**Activity:** In full and without alteration, copy the listing.

**Supplied material:**
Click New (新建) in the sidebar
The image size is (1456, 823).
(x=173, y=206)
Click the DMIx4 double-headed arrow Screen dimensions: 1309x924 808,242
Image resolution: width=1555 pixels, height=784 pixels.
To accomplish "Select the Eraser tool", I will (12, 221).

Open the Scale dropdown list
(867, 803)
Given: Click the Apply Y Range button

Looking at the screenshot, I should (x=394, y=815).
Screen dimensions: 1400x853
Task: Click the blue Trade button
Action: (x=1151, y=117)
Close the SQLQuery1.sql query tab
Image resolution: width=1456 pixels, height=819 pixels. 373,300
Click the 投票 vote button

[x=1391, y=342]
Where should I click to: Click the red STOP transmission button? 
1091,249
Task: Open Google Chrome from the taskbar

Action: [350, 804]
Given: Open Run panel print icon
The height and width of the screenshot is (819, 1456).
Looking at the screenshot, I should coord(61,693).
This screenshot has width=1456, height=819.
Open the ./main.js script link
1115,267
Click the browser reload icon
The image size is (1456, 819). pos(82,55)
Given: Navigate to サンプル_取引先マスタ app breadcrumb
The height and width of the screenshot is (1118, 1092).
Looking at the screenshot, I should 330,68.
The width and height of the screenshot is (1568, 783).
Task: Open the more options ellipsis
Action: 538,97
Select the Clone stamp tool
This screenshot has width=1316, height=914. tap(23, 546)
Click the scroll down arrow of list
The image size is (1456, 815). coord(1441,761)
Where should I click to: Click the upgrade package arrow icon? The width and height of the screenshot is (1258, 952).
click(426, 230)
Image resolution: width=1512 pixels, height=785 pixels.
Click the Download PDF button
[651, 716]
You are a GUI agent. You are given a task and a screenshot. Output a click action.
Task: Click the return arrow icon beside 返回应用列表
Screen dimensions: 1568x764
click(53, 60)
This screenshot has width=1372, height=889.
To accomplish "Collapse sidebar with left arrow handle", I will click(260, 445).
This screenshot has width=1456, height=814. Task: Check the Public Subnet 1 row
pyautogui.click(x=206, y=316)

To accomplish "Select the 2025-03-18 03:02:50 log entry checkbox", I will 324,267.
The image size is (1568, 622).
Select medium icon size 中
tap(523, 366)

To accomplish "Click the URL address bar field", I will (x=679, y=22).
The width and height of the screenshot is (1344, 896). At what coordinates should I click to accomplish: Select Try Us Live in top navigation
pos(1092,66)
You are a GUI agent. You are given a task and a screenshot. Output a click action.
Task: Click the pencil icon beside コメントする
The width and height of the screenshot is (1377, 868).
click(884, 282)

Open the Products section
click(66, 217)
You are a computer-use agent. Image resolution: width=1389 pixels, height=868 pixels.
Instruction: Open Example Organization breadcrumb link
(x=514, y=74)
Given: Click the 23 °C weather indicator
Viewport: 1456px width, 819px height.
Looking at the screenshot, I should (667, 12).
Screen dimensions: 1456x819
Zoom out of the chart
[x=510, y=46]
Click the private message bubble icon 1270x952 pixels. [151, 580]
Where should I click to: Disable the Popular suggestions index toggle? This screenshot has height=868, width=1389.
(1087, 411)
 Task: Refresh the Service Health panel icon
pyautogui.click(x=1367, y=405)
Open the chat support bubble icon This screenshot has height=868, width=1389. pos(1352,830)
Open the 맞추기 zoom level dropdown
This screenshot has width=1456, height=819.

**Exercise response:**
Click New (新建) in the sidebar
The image size is (1456, 823).
(x=173, y=206)
Click the DMIx4 double-headed arrow Screen dimensions: 1309x924 808,242
Image resolution: width=1555 pixels, height=784 pixels.
To accomplish "Select the Eraser tool", I will (12, 221).

Open the Scale dropdown list
(867, 803)
Given: Click the Apply Y Range button

Looking at the screenshot, I should (x=394, y=815).
Screen dimensions: 1400x853
Task: Click the blue Trade button
Action: (x=1151, y=117)
Close the SQLQuery1.sql query tab
Image resolution: width=1456 pixels, height=819 pixels. 373,300
Click the 投票 vote button

[x=1391, y=342]
Where should I click to: Click the red STOP transmission button? 
1091,249
Task: Open Google Chrome from the taskbar

Action: [350, 804]
Given: Open Run panel print icon
The height and width of the screenshot is (819, 1456).
Looking at the screenshot, I should coord(61,693).
This screenshot has width=1456, height=819.
Open the ./main.js script link
1115,267
Click the browser reload icon
The image size is (1456, 819). pos(82,55)
Given: Navigate to サンプル_取引先マスタ app breadcrumb
The height and width of the screenshot is (1118, 1092).
Looking at the screenshot, I should 330,68.
The width and height of the screenshot is (1568, 783).
Task: Open the more options ellipsis
Action: 538,97
Select the Clone stamp tool
This screenshot has width=1316, height=914. tap(23, 546)
Click the scroll down arrow of list
The image size is (1456, 815). coord(1441,761)
Where should I click to: Click the upgrade package arrow icon? The width and height of the screenshot is (1258, 952).
click(426, 230)
Image resolution: width=1512 pixels, height=785 pixels.
Click the Download PDF button
[651, 716]
You are a GUI agent. You are given a task and a screenshot. Output a click action.
Task: Click the return arrow icon beside 返回应用列表
Screen dimensions: 1568x764
click(53, 60)
This screenshot has width=1372, height=889.
To accomplish "Collapse sidebar with left arrow handle", I will click(260, 445).
This screenshot has width=1456, height=814. Task: Check the Public Subnet 1 row
pyautogui.click(x=206, y=316)

To accomplish "Select the 2025-03-18 03:02:50 log entry checkbox", I will 324,267.
The image size is (1568, 622).
Select medium icon size 中
tap(523, 366)

To accomplish "Click the URL address bar field", I will (x=679, y=22).
The width and height of the screenshot is (1344, 896). At what coordinates should I click to accomplish: Select Try Us Live in top navigation
pos(1092,66)
You are a GUI agent. You are given a task and a screenshot. Output a click action.
Task: Click the pencil icon beside コメントする
The width and height of the screenshot is (1377, 868).
click(884, 282)

Open the Products section
click(66, 217)
You are a computer-use agent. Image resolution: width=1389 pixels, height=868 pixels.
Instruction: Open Example Organization breadcrumb link
(x=514, y=74)
Given: Click the 23 °C weather indicator
Viewport: 1456px width, 819px height.
Looking at the screenshot, I should (667, 12).
Screen dimensions: 1456x819
Zoom out of the chart
[x=510, y=46]
Click the private message bubble icon 1270x952 pixels. [151, 580]
Where should I click to: Disable the Popular suggestions index toggle? This screenshot has height=868, width=1389.
(1087, 411)
 Task: Refresh the Service Health panel icon
pyautogui.click(x=1367, y=405)
Open the chat support bubble icon This screenshot has height=868, width=1389. pos(1352,830)
Open the 맞추기 zoom level dropdown
This screenshot has width=1456, height=819.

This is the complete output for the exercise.